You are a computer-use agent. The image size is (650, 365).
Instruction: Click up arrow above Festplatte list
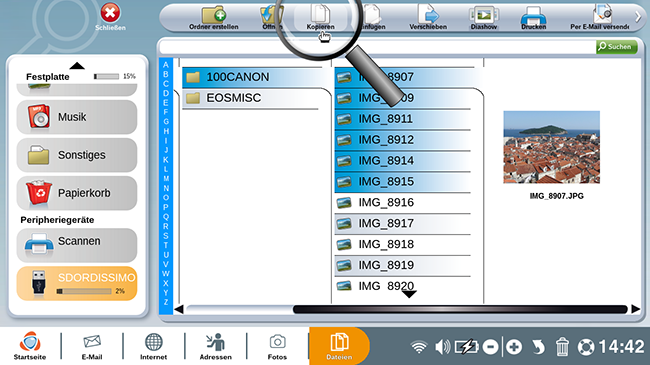pyautogui.click(x=77, y=66)
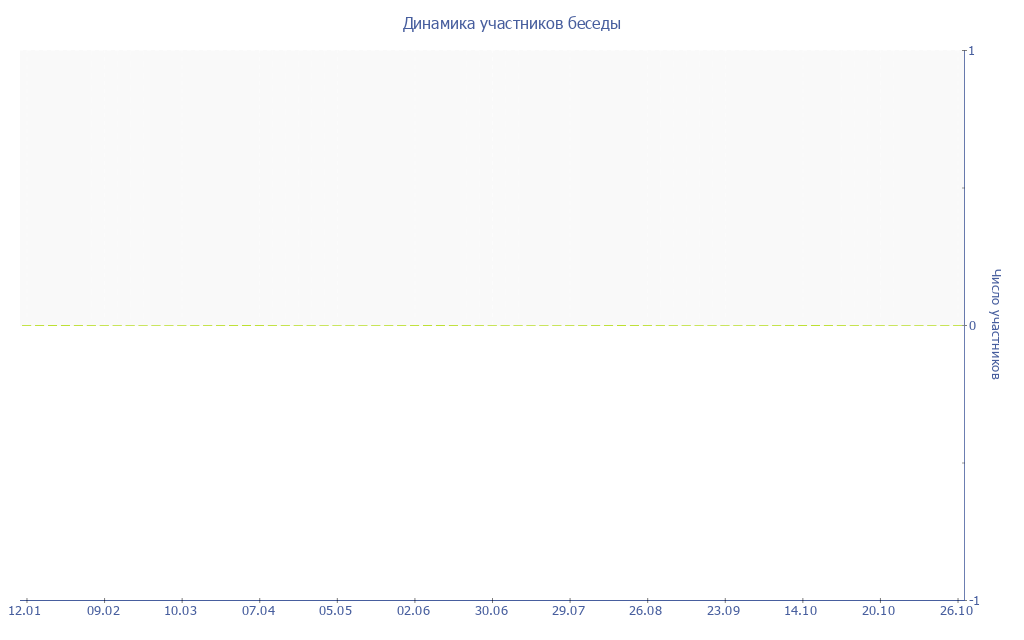The image size is (1024, 640).
Task: Select the 02.06 date on the axis
Action: 413,611
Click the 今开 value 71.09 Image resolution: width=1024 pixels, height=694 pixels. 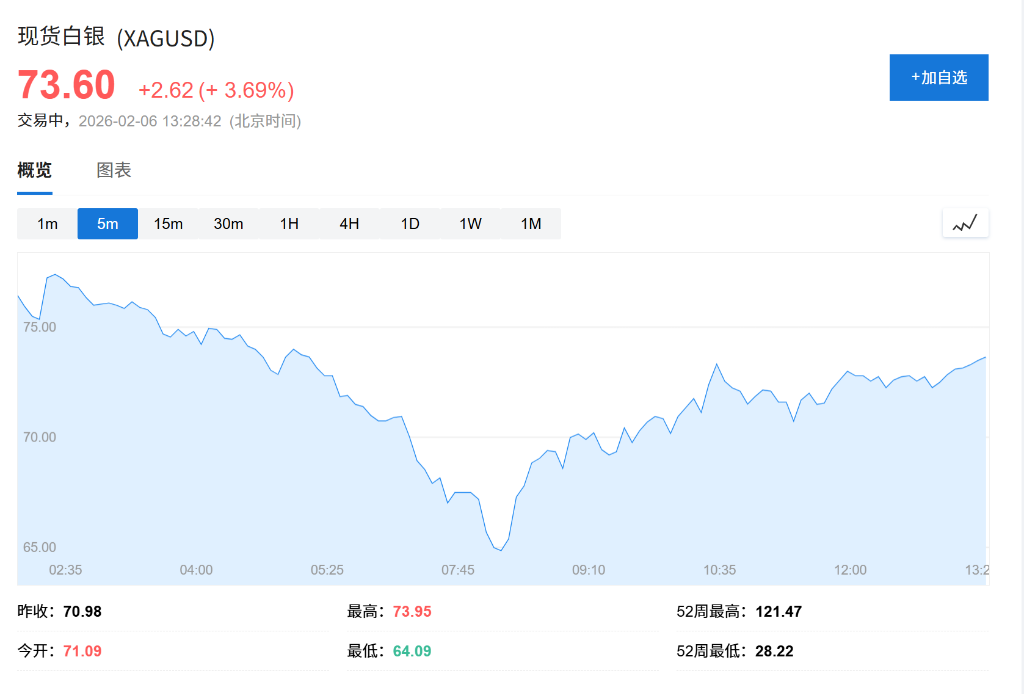[81, 651]
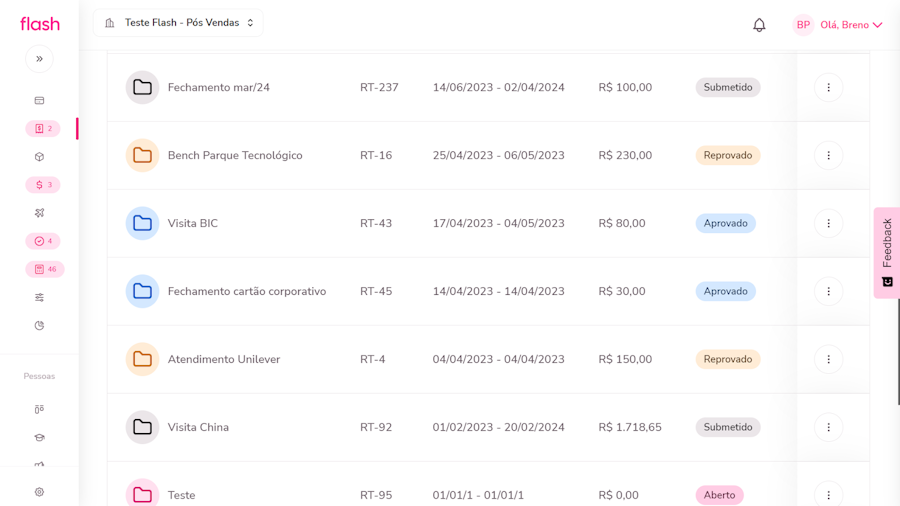Viewport: 900px width, 506px height.
Task: Open the Teste Flash - Pós Vendas company selector
Action: click(179, 23)
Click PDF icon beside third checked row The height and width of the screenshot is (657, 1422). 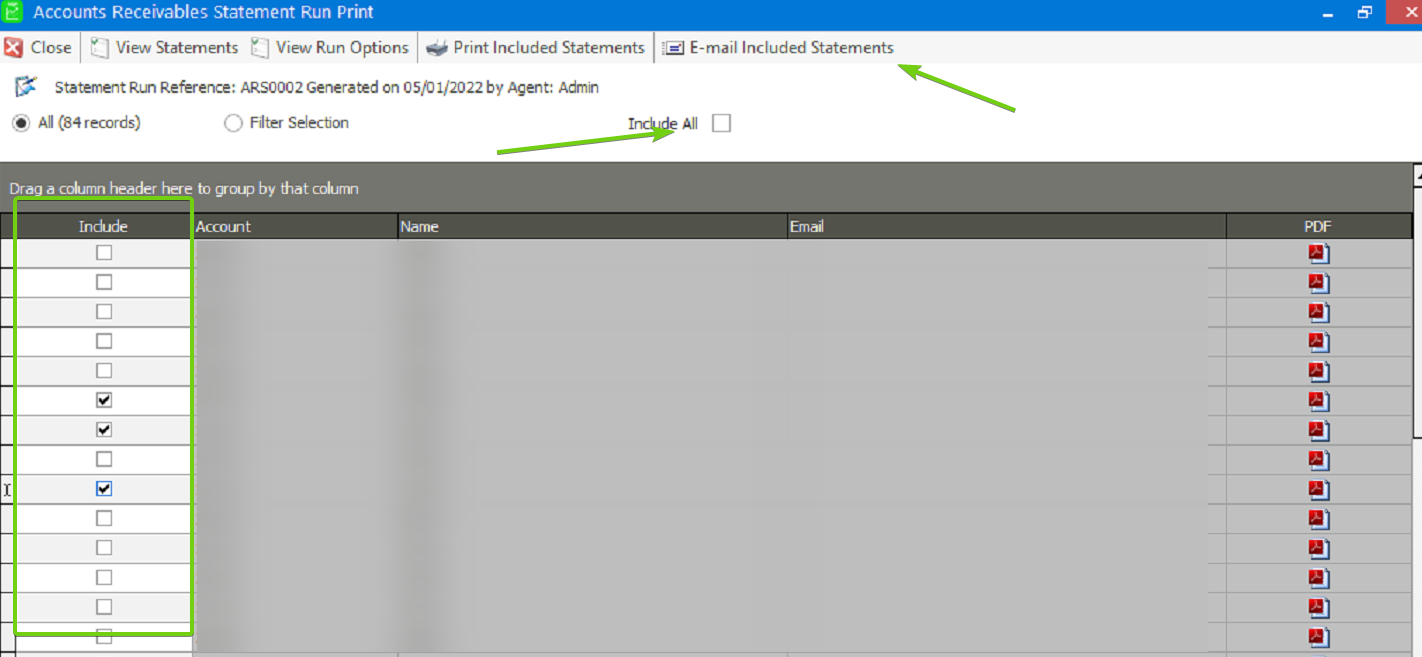pyautogui.click(x=1318, y=490)
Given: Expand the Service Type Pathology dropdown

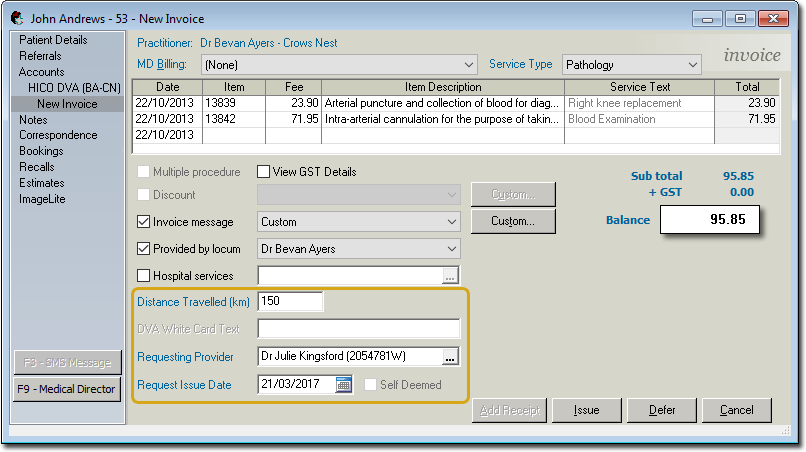Looking at the screenshot, I should tap(632, 65).

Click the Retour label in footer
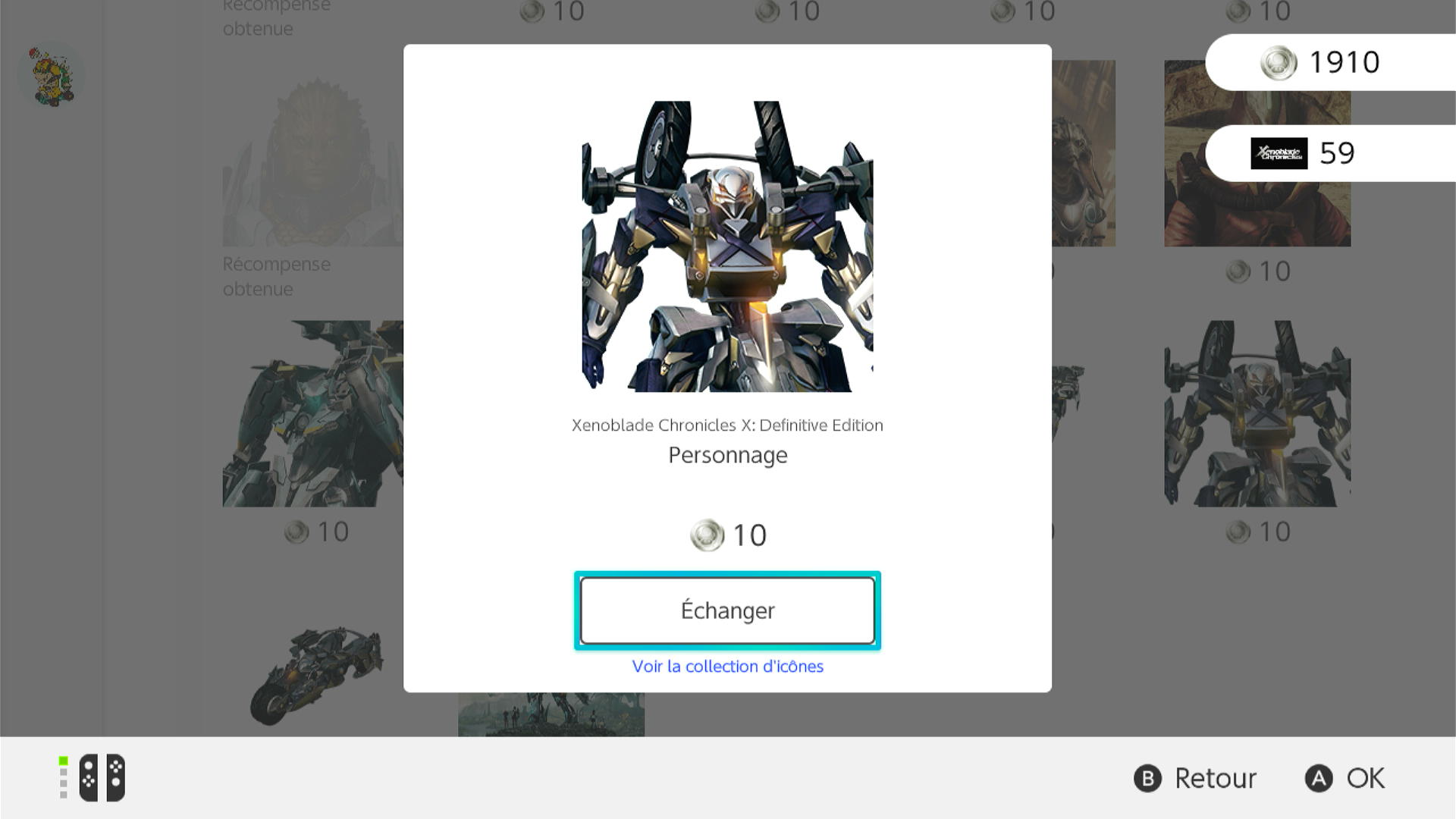[1215, 778]
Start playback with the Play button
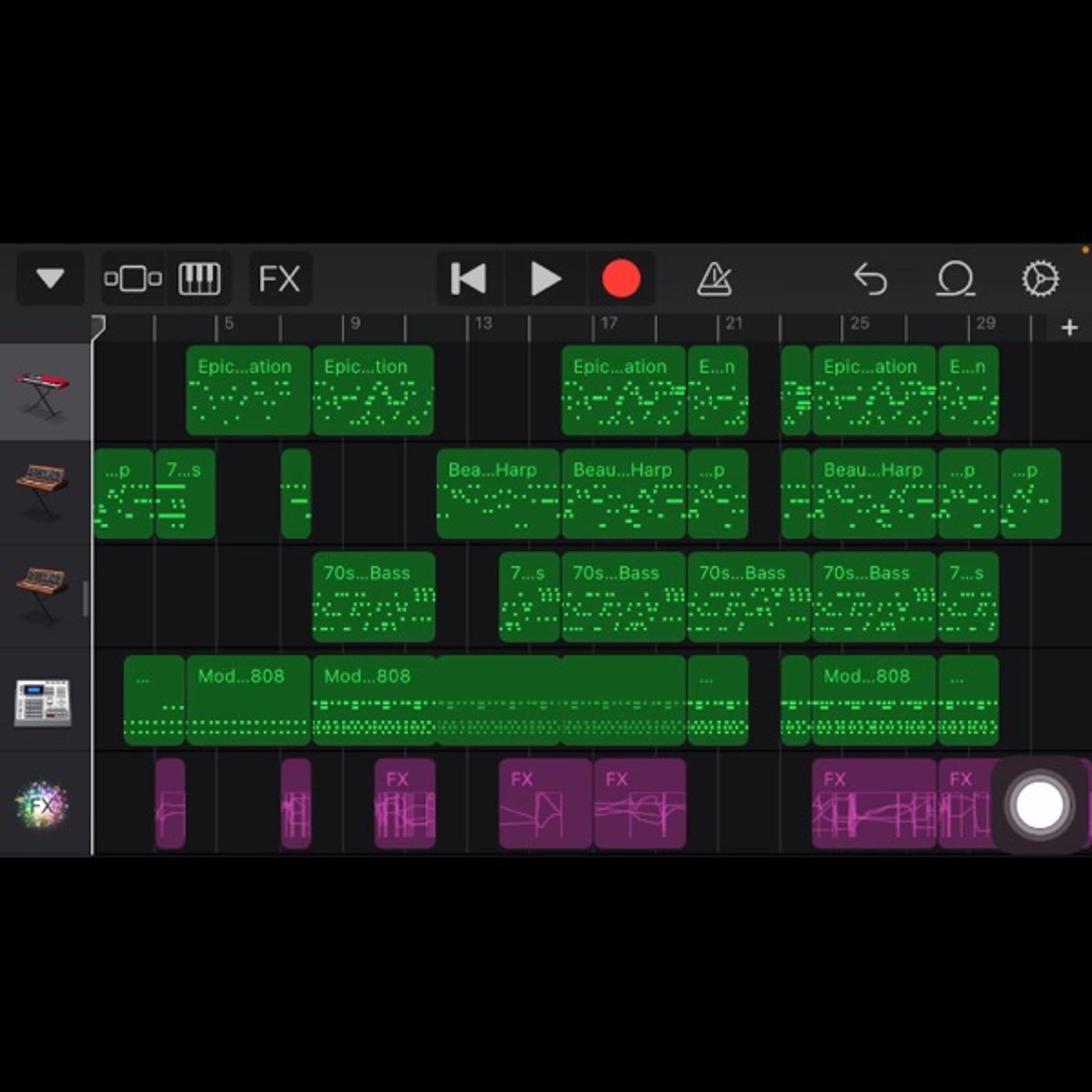This screenshot has width=1092, height=1092. pos(545,278)
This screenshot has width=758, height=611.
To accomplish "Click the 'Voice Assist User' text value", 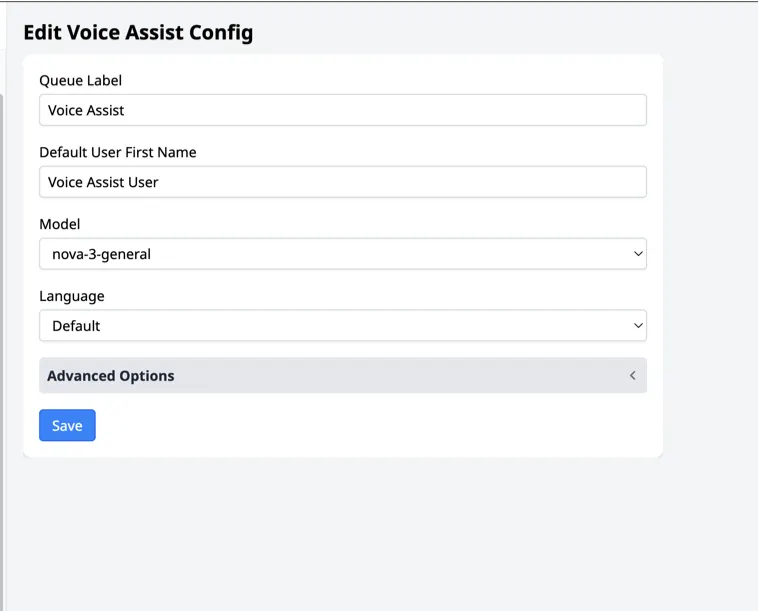I will (103, 182).
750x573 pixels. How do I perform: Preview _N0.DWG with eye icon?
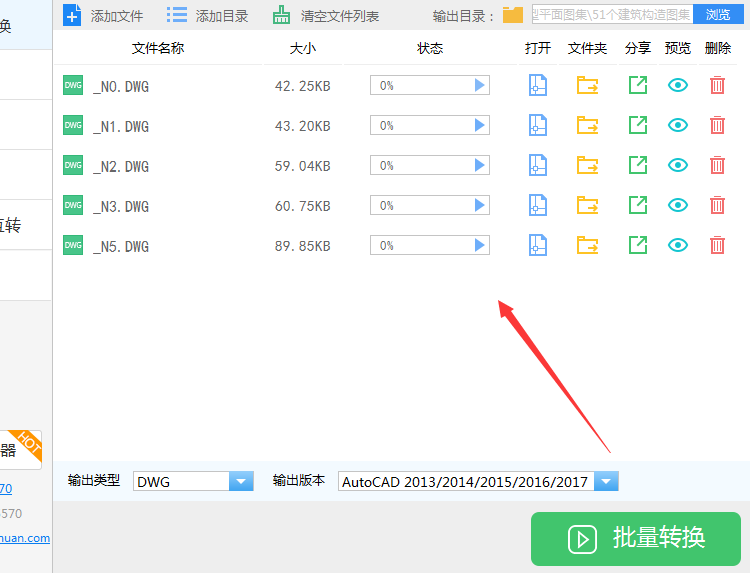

— Your objective —
Using the entries above, transcribe every line from the line containing "Given: Expand the" through the line containing "This screenshot has width=758, height=611.". Do not copy pictures.

— Written solution —
Given: Expand the Service Type Pathology dropdown

Looking at the screenshot, I should tap(632, 65).

Click the Retour label in footer
[1215, 778]
Start playback with the Play button
This screenshot has width=1092, height=1092. pos(545,278)
This screenshot has width=758, height=611.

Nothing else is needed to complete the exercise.